Rebus Iran: Trump annuncia la tregua, gli Ayatollah negano i negoziati. Ma a Islamabad si sta organizzando un vertice per cessare la guerra (Fonte Ansa) - Blitz Quotidiano
Rebus Iran: Trump annuncia la tregua, gli Ayatollah negano. Il tycoon assicura che i negoziati vanno avanti (“Teheran ha rinunciato all’atomica, intesa possibile in 5 giorni”). Teheran insiste a smentire la strada negoziale. Il rebus della tregua si infittisce. Israele ha bacchettato il tycoon dicendo che “è stato un errore la trattativa, ha complicato le cose”. Evidente il disagio dello Stato ebraico per le ultime mosse del presidente americano che ha ribadito di aver fatto “un accordo su 15 punti”. Nel frattempo, Washington ha stabilito uno stop di 5 giorni ai raid sugli impianti iraniani per dare spazio alla diplomazia. Tra i 15 punti del presunto accordo due sono centrali: lo stop alla bomba atomica iraniana e la riapertura di Hormuz.
L’Iran nega tutto. Vero o falso? Teheran nega l’esistenza di trattative. Addirittura, è intervenuto il presidente del parlamento, Mohamed- Bagher Ghalibaf, che ha definito false le parole di Trump. Ha spiegato: “Sono tutte fake news per manipolare i mercati finanziari e petroliferi e per uscire dal pantano in cui sono intrappolati Stati Uniti e Israele”. Il portavoce del Ministero degli Esteri, Esmaeil Baqaei, ha ribadito che non ci sono stati colloqui e che la posizione iraniana non è affatto cambiata, né sullo stretto di Hormuz né sulle condizioni per la fine della guerra. Anzi, ha avvertito che ogni attacco alle infrastrutture energetiche riceverà una risposta “decisiva, immediata ed efficace”.
Cosa può succedere nei prossimi giorni? Netanyahu è stato chiaro: “Tuteleremo i nostri interessi vitali in qualsiasi situazione; i raid continuano”. Trump dal canto suo insiste su una “chance reale” con mediazione di Egitto, Pakistan e Turchia. Ma Israele resta scettico, mentre i mercati sono in rialzo e il petrolio in calo. Se entro venerdì non sarà raggiunta un’intesa, gli USA faranno nuovi attacchi.

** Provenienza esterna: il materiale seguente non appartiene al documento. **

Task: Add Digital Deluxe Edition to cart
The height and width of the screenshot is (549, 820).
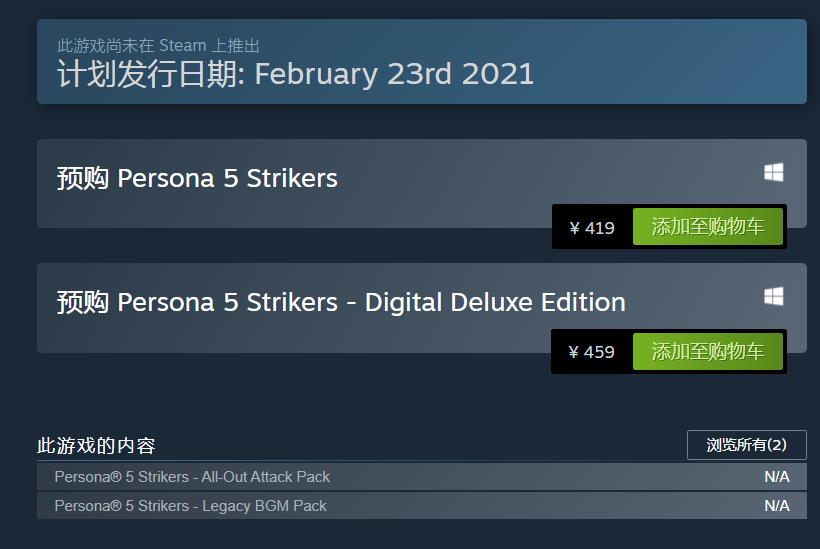Action: pyautogui.click(x=707, y=351)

Secondo l’agenzia Axios – sito di notizie americano con sede in Virginia – esiste una possibilità reale di accordo perché tre Paesi (Egitto, Pakistan e Turchia) starebbero mediando per organizzare un incontro entro la settimana a Islamabad (capitale del Pakistan), con una delegazione iraniana guidata dal ministro Ghalibaf e una americana con Steve Witkoff e Jared Kushner e, forse, il vicepresidente JD Vance, che ha già parlato con il premier Netanyahu.
È il caso di ricordare che il presidente del parlamento iraniano è una figura chiave del regime. Ex comandante dei Pasdaran e della Polizia, pilota e politico ambizioso, è stato sindaco di Teheran per 12 anni. È considerato un esponente della linea dura ed è accusato di aver orchestrato la repressione delle proteste. E oggi emerge come possibile interlocutore nei negoziati, pur smentendoli.